Question
The management of Shatner Manufacturing Company is trying to decide whether to continue manufacturing a part or to buy it from an outside supplier. The
The management of Shatner Manufacturing Company is trying to decide whether to continue manufacturing a part or to buy it from an outside supplier. The part, called CISCO, is a component of the company's finished product.
The following information was collected from the accounting records and production data for the year ending December 31, 2017.
1. 8,100 units of CISCO were produced in the Machining Department.
2. Variable manufacturing costs applicable to the production of each CISCO unit were:
direct materials $ 4.86 , direct labor $ 4.40 , indirect labor $ 0.48 , utilities $ 0.38 .
3. Fixed manufacturing costs applicable to the production of CISCO were:
Direct Allotted
Depreciation $ 2,000 $ 940
Property taxes 550 450
Insurance 960 620
$ 3,510 $ 2,010
All variable manufacturing and direct fixed costs will be eliminated if CISCO is purchased.
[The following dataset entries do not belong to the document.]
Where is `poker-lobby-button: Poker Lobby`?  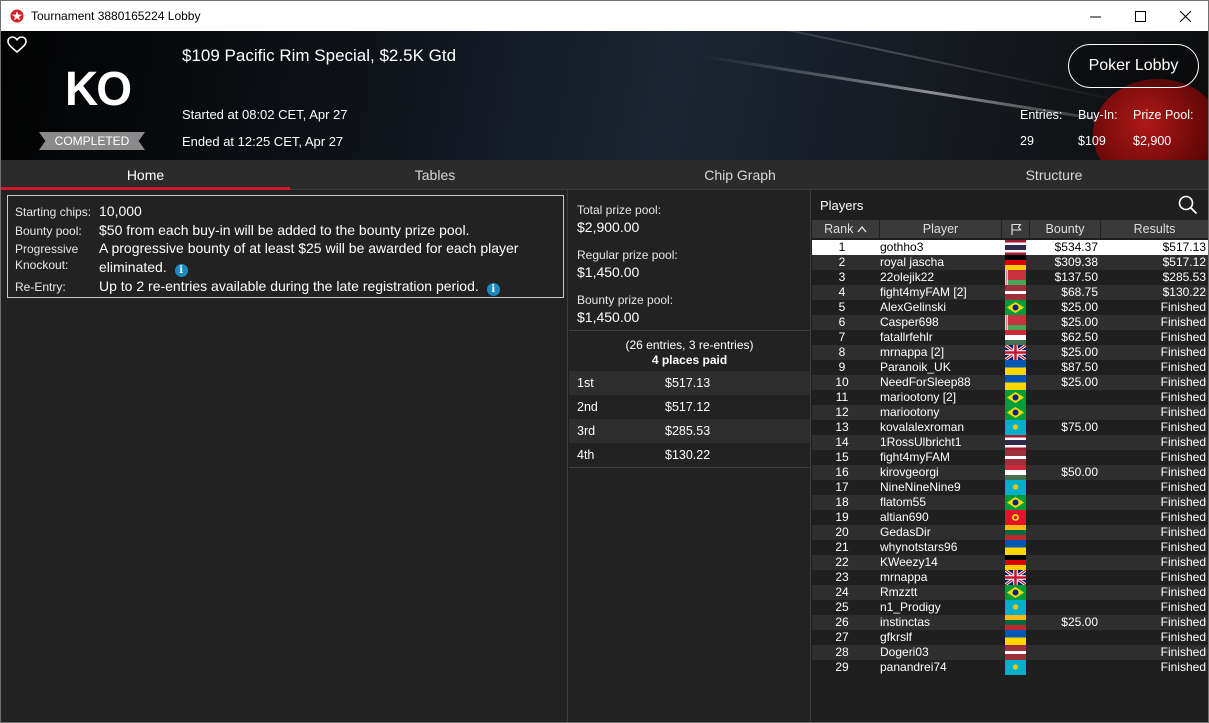
poker-lobby-button: Poker Lobby is located at coordinates (1134, 66).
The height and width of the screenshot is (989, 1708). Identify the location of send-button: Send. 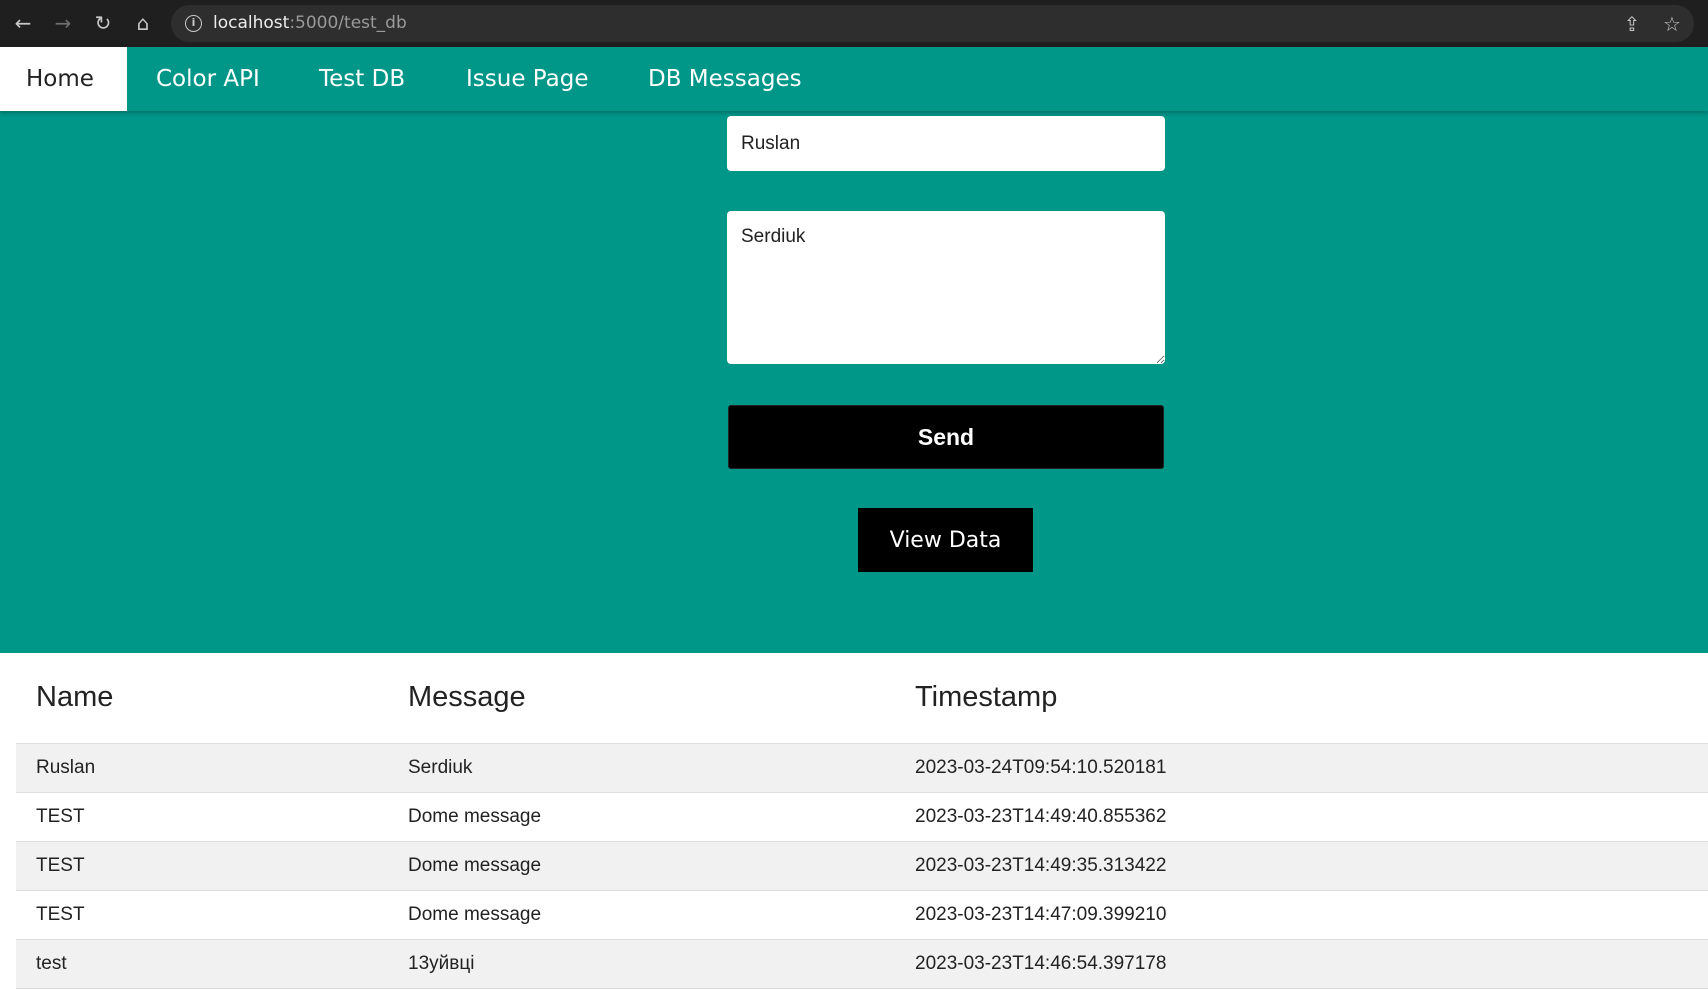
(946, 437).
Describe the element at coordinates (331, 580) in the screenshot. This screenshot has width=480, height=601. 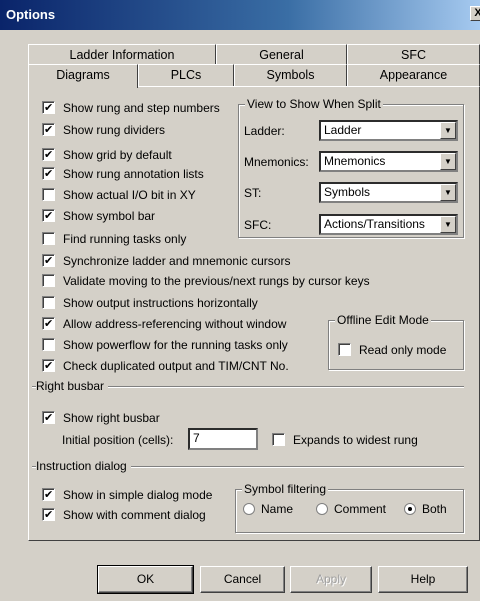
I see `apply-button: Apply` at that location.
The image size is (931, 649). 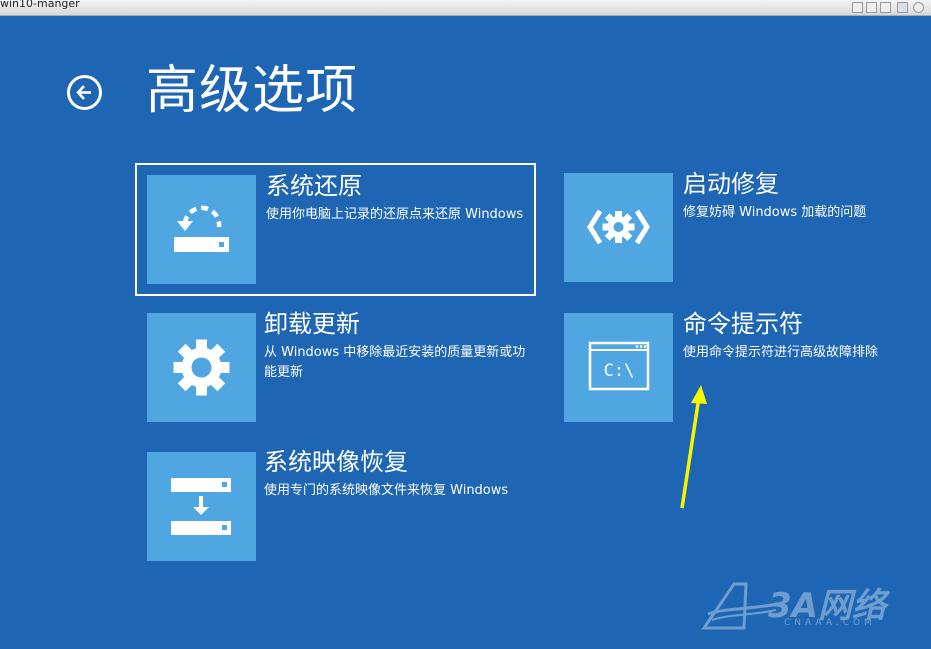 I want to click on option-title: 命令提示符, so click(x=743, y=324).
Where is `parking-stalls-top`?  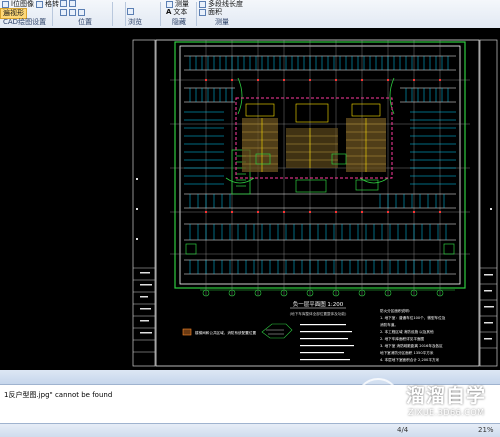 parking-stalls-top is located at coordinates (320, 79).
Allocated costs will have to be absorbed by other production departments.
4. The lowest quotation for 8,100 CISCO units from a supplier is $ 82,656 .
5. If CISCO units are purchased, freight and inspection costs would be $ 0.36 per unit, and receiving costs totaling $ 1,260 per year would be incurred by the Machining Department.
(a)Please explain and show how to do an incremental analysis for CISCO.(Enter negative amounts using either a negative sign preceding the number e.g. -45 or parentheses e.g. (45).)
(b) Based on the analysis, what decision should management make?
(c)Would the decision be different if Shatner Company has the opportunity to produce $ 3,000 of net income with the facilities currently being used to manufacture CISCO?